Говорила о том, как пришла она прощаться к Бунину там, в Париже, перед отъездом, и как он ей сказал:
«Дура, куда ты едешь, тебя сгноят в Сибири!.. – а потом, помолчав, добавил: – Если бы мне было столько лет, сколько тебе, если было бы лет двадцать пять, я бы тоже поехал! Пускай Сибирь, пускай сгноят! Зато Россия!..»
Говорила о первых двух годах своей жизни в Москве, о работе в Жургазовском особняке – в том, что против Нарышкинского скверика, – говорила о Муле, о своей любви к нему. Сетуя, вспоминала, что он, такой умница, мог поверить Шуретте, будто без него она не сможет жить и покончит с собой, а та и башмаков не успела износить, как вышла замуж. А она, Аля, все еще любит его и не может забыть. Если был бы сын…
И я стала понимать, что рассказ этот о своей жизни, о гибели отца, матери, брата, Мули, о крушении всех надежд, всех чаяний, о том, что не осталось у нее ничего, никого, – она ведет для меня! И что я не имею права даже на слезы, ибо ведь были у меня мой муж, мой сын, мой дом! И теперь были и сын, и дом, и мать… Ну а «о том, что все обман, что лишь на миг судьбою дан и отчий дом, и милый друг, и круг детей и внуков круг…» – то к этому пора было начинать привыкать.
И разговор был долгим, долгим, и, казалось, нам обеим не хотелось, чтобы он кончался. И Аля не раз выносила пепельницу и выбрасывала окурки. И была она удивительно хороша в тот вечер – такая женственная, грустная, с такой душевной открытостью. Никогда я уже больше ее такой не видала…
Потом она сказала мне, что Борис Леонидович, узнав о смерти Тарасенкова, промолвил:
– Сердце устало лгать…
Потом я провожала ее по темным улицам.
Потом она приходила ко мне еще и еще. Потом я уезжала в долгую командировку на Дальний Восток, из которой мне не хотелось возвращаться, хотя я и очень любила сына. Аля на прощанье сунула мне маленький сверточек и велела развернуть его в самолете. Реактивные самолеты до Владивостока тогда еще не летали, и путь был долог, тридцать пять часов полета с пересадками. В сверточке оказалась шоколадка и на обертке – написанный Алей шутливый стишок.

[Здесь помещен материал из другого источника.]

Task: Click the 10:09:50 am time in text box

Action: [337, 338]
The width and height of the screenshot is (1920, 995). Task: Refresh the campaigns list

Потом были письма. Потом были встречи. Потом была ее Аэропортовская квартира (в Тарусу при ее жизни я так и не собралась, и она смеялась, что мне легче добраться до Камчатки или до Норильска!). Потом были длинные телефонные разговоры. Мы обе уставали, старели, и хотя между нами было всего лишь пять остановок на метро, но преодолевать их не всегда представлялось возможным, а главное – не всегда хватало сил, и мы часами говорили, она – находясь в своей квартире на Аэропортовской, я – в своей, в Лаврушинском. Словом, потом были двадцать лет отношений…
Ну а книга Цветаевой, над составлением которой тогда, осенью 1955 года, работала Аля вместе с Тарасенковым и Казакевичем? Что стало с книгой?